Description of the task
Please set down the entire listing exactly.
--
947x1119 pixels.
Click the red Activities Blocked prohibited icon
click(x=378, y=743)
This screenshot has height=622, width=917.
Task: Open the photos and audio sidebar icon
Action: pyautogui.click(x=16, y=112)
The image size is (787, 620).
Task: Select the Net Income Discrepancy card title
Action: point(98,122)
--
Solution for this exercise
947x1119 pixels.
Click the red Activities Blocked prohibited icon
click(x=378, y=743)
This screenshot has height=622, width=917.
Task: Open the photos and audio sidebar icon
Action: pyautogui.click(x=16, y=112)
The image size is (787, 620).
Task: Select the Net Income Discrepancy card title
Action: point(98,122)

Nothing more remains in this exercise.